• STATED TASK 1: In the records, reproduce the lines from the one with "Image resolution: width=1280 pixels, height=2464" up to and including the one with "[x=387, y=976]", swapping "Beacon Graph" for "Signal Graph" and keeping everything else the same.

• DOCUMENT SEGMENT:
↓↓↓

This is the quiet riser. Yes grows steadily from about 9% in 2018 to about 25% in 2024. Unlike some of the other indicators, this one shows a consistent long term climb, suggesting more communities are embedding self build into locally led planning.
Demand intensity – Self build applicants per km² Map [Q9]
This map takes the total number of people on each council’s Right to Build register and converts it into a demand intensity score by dividing by the land area of that local planning authority. The result is shown as applicants per square kilometre. You can switch the year, and the shading updates so you can see how that density of demand changes over time. Hovering an area shows the exact intensity figure for that authority and year, and the legend explains the value ranges behind each colour band.
What this metric shows
Applicant totals can be misleading because council areas vary wildly in size. A large rural authority can have a high total simply because it covers a huge area, while a small urban borough can look modest on totals even though the pressure is intense and competition for land is brutal. By normalising by land area, applicants per km² gives a fairer like for like view of where demand is concentrated.
It is also a good proxy for land scarcity pressure. Self build is ultimately constrained by access to plots. Where the same number of aspiring self builders are competing within a smaller physical area, it tends to mean tighter land supply, higher prices, and a greater need for councils to proactively allocate or release suitable sites. Used alongside the totals map, this intensity view helps separate places that are genuinely high pressure from places that are simply large.
Supply intensity – Permissions per km² per year Map
This map takes the number of planning permissions granted for self and custom build in each local planning authority and converts it into a supply intensity score by dividing by the authority’s land area. The result is shown as permissions per square kilometre for a selected year. When you change the year, the shading updates so you can see where permissioning activity is concentrated and how that pattern shifts over time. Hovering an area shows the exact permissions per km² value for that authority and year, and the legend explains the ranges behind each colour band.
What this metric shows
Permission totals are heavily influenced by the size of a council area. A large rural authority might grant a high number of permissions simply because it covers more land, while a compact urban borough may grant fewer permissions in absolute terms even though it is working harder per unit of area. Normalising by km² makes the map more comparable across very different geographies.
It also gives a clearer signal of delivery pressure. Permissions are one of the closest measurable steps towards real plot supply, and viewing them per km² highlights where councils are unlocking opportunities in a constrained physical space. When you compare this map with applicant intensity per km², you can quickly spot imbalance, high demand but low supply intensity, or places where permissioning activity is keeping pace with local pressure.
Allocations to Applicants Ratio Map
This map compares delivery against demand by showing the ratio of plot allocations to the number of people on the Right to Build register for each local planning authority in a selected year. Each area is colour shaded based on its allocations to applicants ratio, so you can quickly see where councils are keeping up with demand and where the gap is widening. Hovering an area reveals the underlying numbers and the calculated ratio for that year, and the legend explains the ranges behind the shading.
A higher ratio means more allocations relative to the size of the register. A lower ratio means allocations are not keeping pace with the number of applicants, so the waiting list pressure is likely building.

↑↑↑

• STATED TASK 2:
Answer these questions from the self build metrics text, one per line:
(a) The indicator called the quiet riser grew from about 9% in 2018 to about what percentage in 2024?
(b) To get the demand intensity score, what figure is divided by each planning authority's land area?
(c) What does a lower allocations to applicants ratio mean?

[Element and text location data]
↓↓↓

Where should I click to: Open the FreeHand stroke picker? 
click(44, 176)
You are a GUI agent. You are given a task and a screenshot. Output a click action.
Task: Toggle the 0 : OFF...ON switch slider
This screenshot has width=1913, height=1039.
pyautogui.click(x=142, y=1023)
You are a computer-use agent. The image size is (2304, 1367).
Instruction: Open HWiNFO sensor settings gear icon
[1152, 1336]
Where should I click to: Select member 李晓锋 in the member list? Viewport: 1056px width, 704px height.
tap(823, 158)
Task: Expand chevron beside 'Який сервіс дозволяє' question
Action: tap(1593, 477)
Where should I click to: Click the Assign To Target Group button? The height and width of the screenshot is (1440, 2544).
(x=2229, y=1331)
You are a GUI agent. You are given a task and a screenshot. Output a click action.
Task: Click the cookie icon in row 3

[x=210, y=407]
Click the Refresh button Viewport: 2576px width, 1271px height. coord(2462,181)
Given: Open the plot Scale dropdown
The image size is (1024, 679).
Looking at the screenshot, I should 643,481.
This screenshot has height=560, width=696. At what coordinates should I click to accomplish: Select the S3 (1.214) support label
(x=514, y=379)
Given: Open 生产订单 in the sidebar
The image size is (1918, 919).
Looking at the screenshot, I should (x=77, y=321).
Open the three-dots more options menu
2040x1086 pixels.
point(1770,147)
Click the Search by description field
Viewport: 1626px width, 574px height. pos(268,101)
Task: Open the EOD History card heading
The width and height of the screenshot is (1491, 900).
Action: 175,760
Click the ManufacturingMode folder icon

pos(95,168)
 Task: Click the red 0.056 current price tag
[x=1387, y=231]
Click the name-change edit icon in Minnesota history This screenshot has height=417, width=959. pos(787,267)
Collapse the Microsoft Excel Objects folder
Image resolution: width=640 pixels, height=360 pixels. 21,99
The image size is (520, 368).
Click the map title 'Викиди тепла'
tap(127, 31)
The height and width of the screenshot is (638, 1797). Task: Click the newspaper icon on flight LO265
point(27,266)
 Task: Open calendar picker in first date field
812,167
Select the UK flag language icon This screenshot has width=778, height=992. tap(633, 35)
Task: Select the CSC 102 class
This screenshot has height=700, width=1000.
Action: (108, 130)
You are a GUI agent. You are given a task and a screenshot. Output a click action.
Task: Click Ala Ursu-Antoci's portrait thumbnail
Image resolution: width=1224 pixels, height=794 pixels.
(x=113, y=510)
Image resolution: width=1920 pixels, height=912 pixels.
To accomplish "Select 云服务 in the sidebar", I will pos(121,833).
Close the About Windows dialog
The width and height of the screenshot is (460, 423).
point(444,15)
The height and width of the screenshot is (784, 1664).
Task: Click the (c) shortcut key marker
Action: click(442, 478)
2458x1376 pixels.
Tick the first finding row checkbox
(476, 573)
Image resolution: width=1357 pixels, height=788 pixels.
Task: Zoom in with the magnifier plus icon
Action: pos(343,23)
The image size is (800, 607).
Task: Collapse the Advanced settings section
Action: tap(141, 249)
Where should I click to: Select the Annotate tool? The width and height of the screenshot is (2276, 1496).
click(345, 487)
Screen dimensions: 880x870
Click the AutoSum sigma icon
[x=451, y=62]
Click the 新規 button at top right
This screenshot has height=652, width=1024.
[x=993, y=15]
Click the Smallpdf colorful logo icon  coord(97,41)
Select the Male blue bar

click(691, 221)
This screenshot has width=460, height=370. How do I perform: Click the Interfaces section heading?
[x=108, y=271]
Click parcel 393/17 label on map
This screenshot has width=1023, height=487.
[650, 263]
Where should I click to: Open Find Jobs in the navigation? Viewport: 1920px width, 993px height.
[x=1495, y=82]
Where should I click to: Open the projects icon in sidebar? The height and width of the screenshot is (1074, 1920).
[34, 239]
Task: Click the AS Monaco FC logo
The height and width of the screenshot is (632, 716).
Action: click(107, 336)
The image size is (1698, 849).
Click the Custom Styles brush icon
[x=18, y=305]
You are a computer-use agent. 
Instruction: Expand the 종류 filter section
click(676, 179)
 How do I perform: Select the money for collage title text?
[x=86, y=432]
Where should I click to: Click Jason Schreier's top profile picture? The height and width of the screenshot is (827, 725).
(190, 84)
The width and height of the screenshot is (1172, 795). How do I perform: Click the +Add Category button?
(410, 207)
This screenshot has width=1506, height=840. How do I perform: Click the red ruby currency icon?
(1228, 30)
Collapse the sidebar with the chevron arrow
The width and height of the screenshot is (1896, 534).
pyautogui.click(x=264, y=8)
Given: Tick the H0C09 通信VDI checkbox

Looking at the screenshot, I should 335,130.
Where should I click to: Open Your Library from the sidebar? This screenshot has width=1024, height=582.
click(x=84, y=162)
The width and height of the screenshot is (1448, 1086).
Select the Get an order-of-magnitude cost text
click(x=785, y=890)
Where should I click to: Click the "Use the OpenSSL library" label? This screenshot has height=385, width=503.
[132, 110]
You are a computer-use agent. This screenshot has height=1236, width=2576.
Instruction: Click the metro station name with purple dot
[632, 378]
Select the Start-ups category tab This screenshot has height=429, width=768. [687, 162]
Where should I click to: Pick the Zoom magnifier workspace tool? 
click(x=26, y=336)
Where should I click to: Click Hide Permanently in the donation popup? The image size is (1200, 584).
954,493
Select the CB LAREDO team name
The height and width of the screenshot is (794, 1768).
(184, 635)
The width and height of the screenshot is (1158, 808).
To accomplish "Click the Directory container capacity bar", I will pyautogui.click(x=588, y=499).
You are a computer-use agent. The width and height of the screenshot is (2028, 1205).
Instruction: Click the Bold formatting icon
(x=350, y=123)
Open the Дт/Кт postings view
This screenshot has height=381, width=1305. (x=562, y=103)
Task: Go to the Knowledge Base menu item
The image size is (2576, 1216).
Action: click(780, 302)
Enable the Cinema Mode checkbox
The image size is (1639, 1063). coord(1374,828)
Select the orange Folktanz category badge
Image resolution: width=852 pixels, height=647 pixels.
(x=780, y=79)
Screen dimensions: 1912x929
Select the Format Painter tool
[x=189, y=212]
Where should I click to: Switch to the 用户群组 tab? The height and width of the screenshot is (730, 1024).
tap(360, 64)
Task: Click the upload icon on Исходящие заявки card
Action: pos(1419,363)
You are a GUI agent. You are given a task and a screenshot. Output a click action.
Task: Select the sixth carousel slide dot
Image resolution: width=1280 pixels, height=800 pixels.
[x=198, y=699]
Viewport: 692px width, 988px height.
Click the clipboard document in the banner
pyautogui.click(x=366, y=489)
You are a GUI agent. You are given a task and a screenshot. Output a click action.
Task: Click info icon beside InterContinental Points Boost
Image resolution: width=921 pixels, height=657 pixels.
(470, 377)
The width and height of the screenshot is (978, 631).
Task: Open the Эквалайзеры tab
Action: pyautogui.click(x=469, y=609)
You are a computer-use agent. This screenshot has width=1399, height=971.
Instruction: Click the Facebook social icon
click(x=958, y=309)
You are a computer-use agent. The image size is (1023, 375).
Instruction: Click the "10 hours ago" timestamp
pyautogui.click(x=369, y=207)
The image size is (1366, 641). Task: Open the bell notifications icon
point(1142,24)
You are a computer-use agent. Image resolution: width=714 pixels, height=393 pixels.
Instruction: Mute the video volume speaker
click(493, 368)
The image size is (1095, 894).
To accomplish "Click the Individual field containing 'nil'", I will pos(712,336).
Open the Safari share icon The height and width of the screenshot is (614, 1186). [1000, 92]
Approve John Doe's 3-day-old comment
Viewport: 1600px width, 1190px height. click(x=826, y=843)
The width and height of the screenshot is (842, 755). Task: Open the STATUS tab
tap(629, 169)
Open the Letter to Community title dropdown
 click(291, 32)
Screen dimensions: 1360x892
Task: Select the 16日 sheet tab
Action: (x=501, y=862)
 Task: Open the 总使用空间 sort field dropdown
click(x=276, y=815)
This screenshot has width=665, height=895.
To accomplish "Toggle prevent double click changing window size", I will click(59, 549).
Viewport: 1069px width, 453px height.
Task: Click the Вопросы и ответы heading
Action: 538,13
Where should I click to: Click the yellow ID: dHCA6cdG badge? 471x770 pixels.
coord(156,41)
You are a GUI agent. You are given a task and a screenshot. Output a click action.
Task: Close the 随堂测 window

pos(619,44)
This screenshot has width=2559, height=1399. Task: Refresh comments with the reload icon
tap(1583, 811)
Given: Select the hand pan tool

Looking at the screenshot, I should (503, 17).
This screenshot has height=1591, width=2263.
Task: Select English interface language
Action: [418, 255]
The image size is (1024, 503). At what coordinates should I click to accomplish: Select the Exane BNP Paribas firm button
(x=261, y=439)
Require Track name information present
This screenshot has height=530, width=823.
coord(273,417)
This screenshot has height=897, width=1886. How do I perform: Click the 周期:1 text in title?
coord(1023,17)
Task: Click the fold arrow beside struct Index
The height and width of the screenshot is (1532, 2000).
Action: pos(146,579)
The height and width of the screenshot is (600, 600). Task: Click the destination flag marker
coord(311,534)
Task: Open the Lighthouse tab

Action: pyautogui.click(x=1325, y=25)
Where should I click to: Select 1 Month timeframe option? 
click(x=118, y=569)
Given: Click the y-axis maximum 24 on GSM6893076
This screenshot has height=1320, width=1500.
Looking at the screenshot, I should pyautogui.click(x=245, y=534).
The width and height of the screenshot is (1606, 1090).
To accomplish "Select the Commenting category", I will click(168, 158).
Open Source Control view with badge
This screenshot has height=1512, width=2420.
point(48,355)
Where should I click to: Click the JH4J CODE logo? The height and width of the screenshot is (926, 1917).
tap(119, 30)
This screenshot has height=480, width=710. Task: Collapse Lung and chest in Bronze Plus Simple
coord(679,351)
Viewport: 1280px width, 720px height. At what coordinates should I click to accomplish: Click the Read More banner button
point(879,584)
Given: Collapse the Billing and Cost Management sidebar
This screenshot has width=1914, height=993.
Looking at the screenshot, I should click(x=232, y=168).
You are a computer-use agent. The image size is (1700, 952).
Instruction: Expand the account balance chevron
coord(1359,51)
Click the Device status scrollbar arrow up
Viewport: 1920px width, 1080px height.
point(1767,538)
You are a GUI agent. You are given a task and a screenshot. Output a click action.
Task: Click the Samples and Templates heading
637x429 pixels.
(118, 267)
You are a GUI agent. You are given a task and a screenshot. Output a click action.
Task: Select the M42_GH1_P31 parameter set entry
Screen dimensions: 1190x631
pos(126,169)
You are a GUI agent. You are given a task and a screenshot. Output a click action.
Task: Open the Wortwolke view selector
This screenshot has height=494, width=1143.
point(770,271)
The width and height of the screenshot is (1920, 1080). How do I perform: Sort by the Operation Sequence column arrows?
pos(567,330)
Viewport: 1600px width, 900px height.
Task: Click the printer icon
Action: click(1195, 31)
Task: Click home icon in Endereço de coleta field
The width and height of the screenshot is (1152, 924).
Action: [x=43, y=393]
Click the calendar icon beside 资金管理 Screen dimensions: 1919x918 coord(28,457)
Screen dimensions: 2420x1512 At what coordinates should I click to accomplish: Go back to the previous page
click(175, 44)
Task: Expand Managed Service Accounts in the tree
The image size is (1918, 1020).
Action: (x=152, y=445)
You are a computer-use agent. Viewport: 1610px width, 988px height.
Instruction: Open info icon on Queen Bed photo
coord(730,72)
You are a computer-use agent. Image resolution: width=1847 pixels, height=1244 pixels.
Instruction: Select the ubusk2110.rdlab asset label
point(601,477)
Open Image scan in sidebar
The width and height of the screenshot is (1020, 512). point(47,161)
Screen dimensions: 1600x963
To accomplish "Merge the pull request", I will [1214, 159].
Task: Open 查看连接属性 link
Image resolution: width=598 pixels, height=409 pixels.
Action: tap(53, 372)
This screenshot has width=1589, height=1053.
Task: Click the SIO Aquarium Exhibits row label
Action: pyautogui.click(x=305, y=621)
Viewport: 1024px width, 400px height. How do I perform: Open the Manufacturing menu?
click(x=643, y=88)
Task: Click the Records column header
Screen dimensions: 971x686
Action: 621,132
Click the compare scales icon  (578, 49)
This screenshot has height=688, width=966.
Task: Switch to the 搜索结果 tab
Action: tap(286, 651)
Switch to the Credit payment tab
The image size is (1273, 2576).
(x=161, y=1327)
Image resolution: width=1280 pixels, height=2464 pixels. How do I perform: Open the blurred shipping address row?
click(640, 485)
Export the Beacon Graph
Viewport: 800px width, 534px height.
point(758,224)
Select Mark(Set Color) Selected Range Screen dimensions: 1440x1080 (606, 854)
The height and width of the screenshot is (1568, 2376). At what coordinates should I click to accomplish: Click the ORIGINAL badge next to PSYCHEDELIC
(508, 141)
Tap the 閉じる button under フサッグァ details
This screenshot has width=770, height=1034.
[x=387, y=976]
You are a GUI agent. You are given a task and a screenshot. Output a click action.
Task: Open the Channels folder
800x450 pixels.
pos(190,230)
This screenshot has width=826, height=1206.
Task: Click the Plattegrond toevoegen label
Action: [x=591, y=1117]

↑↑↑

• OUTPUT 1:
Image resolution: width=1280 pixels, height=2464 pixels. How do I perform: Open the blurred shipping address row?
click(640, 485)
Export the Signal Graph
Viewport: 800px width, 534px height.
point(758,224)
Select Mark(Set Color) Selected Range Screen dimensions: 1440x1080 (606, 854)
The height and width of the screenshot is (1568, 2376). At what coordinates should I click to accomplish: Click the ORIGINAL badge next to PSYCHEDELIC
(508, 141)
Tap the 閉じる button under フサッグァ details
This screenshot has width=770, height=1034.
[x=387, y=976]

• OUTPUT 2:
(a) About 25%.
(b) The total number of people on each council's Right to Build register.
(c) Allocations are not keeping pace with the number of applicants, so waiting list pressure is likely building.